Case ID: f-appx_89/html/0866-01.html
Source: Caselaw Access Project
Author: {"author": "PER CURIAM.\n    ", "license": "Public Domain", "url": "https://static.case.law/"}
Date Created: 2024-08-24T03:29:51.129683

Quentin Larry GOODMAN, Petitioner-Appellant, v. Doug DRETKE, Director, Texas Department of Criminal Justice, Correctional Institutions Division, Respondent-Appellee.
    No. 03-51007.
    Summary Calendar
    United States Court of Appeals, Fifth Circuit.
    Jan. 23, 2004.
    
      Alexander Lee Calhoun, Law Office of Alex Calhoun, Austin, TX, for Petitioner-Appellant.
    James Randolph Smith, Office of the Attorney General for the State of Texas, Austin, TX, for Respondent-Appellee.
    Before HIGGINBOTHAM, DAVIS, and PRADO, Circuit Judges.
   PER CURIAM.

Quentin Larry Goodman seeks a certificate of appealability (“COA”) to appeal the district court’s denial of his 28 U.S.C. § 2254 petition, in which he sought to challenge his 60-year sentence for aggravated robbery with a deadly weapon. He argues that the district court was unable to conduct an independent review of his ineffective-assistance-of-counsel claim because the state habeas record submitted to the district court was incomplete.

To obtain a COA, Goodman must make a substantial showing of the denial of a constitutional right. Miller-El v. Cockrell, 537 U.S. 322, 336, 123 S.Ct. 1029, 154 L.Ed.2d 931 (2003). When, as here, the district court dismisses a petition on the merits, the petitioner must show “that reasonable jurists would find the district court’s assessment of the constitutional claims debatable or wrong.” Slack v. McDaniel, 529 U.S. 473, 484, 120 S.Ct. 1595, 146 L.Ed.2d 542 (2000). This threshold inquiry does not require a showing that the appeal will succeed. Miller-El, 537 U.S. at 337. Rather, this court looks to the district court’s application of the Antiterrorism and Effective Death Penalty Act (“AEDPA”) to the petitioner’s constitutional claims and asks whether the district court’s resolution of those claims was debatable among jurists of reason. Id. at 336, 341.

Goodman has made the requisite showing. Ineffective-assistance-of-counsel claims are evaluated under the two-prong test enunciated in Strickland v. Washington, 466 U.S. 668, 104 S.Ct. 2052, 80 L.Ed.2d 674 (1984). In this case, the district court concluded that Goodman satisfied the first prong of Strickland; however, the district court concluded that he failed to show Strickland prejudice. In reaching that determination, the district court found that Goodman failed to present evidence to contradict the state habeas court’s findings concerning the negative impact of information contained in a sheriffs investigative report on the affidavit Goodman produced in support of his claim.

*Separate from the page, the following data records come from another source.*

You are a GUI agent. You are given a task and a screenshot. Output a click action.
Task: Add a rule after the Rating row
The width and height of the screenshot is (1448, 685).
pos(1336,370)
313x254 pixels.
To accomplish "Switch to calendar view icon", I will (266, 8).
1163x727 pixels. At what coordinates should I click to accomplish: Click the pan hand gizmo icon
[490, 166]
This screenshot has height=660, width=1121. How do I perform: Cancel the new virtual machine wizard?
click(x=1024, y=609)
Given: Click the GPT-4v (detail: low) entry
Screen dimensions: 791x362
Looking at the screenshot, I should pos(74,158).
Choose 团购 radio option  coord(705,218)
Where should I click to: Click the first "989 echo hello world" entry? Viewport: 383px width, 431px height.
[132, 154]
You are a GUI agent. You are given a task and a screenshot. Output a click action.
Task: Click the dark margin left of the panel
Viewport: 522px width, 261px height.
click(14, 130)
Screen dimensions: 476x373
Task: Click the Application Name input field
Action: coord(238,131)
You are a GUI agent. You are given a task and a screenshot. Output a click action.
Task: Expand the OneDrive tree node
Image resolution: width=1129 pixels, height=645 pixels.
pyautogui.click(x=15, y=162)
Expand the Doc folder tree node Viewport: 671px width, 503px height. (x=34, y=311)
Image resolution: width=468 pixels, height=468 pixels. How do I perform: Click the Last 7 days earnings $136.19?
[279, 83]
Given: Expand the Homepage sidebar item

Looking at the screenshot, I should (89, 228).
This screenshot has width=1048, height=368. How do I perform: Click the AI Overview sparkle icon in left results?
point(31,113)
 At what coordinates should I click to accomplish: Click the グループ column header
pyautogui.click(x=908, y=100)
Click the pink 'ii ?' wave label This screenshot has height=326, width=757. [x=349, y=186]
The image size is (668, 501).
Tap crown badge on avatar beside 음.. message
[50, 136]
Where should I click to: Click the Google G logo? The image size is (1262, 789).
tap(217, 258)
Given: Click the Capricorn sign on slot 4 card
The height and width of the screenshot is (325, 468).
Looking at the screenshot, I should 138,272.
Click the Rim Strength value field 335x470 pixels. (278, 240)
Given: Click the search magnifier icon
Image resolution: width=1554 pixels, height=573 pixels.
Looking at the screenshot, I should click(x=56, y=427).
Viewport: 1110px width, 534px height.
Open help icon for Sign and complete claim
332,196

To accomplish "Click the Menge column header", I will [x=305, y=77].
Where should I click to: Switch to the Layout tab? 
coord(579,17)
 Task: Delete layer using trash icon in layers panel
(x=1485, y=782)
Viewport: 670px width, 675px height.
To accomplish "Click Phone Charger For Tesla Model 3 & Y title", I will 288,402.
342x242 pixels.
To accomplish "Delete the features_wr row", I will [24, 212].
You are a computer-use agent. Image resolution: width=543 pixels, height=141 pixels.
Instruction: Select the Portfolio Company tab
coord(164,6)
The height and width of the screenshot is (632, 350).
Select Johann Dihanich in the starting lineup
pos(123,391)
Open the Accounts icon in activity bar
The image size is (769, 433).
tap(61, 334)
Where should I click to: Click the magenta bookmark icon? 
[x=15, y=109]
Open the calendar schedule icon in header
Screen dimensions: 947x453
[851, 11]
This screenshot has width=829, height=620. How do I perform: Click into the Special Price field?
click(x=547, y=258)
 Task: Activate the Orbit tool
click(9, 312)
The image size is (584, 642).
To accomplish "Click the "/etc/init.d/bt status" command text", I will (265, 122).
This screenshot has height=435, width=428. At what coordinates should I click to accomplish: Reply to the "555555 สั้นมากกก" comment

Under the AEDPA, the district court is required to “give full consideration to the substantial evidence [a] petitioner put[s] forth in support of [his] case.” Miller-El, 537 U.S. at 340. In this case the district court could not have given full consideration to the affidavit Goodman provided in support of his ineffective-assistance-of-counsel claim because the district court did not have a complete record before it. A review of the sheriffs investigative report, on which the state habeas court relied in discounting the affidavit, would have been critical to making a determination as to whether the state habeas court’s application of Strickland v. Washington, 466 U.S. 668, 104 S.Ct. 2052, 80 L.Ed.2d 674 (1984) was reasonable.

Goodman has provided this court with a copy of the sheriffs investigative report. However, the effect of this report on Goodman’s claim is an issue which is better addressed in the first instance by the district court. Accordingly, we grant Goodman’s motion for COA, vacate the district court’s order, and remand this case for further consideration. On remand, the district court should be provided with a copy of the sheriffs investigative report.

GRANT COA; VACATE JUDGMENT; REMAND FOR FURTHER CONSIDERATION. 
      
       Pursuant to 5th Cir. R. 47.5, the court has determined that this opinion should not be published and is not precedent except under the limited circumstances set forth in 5th Cir. R. 47.5.4.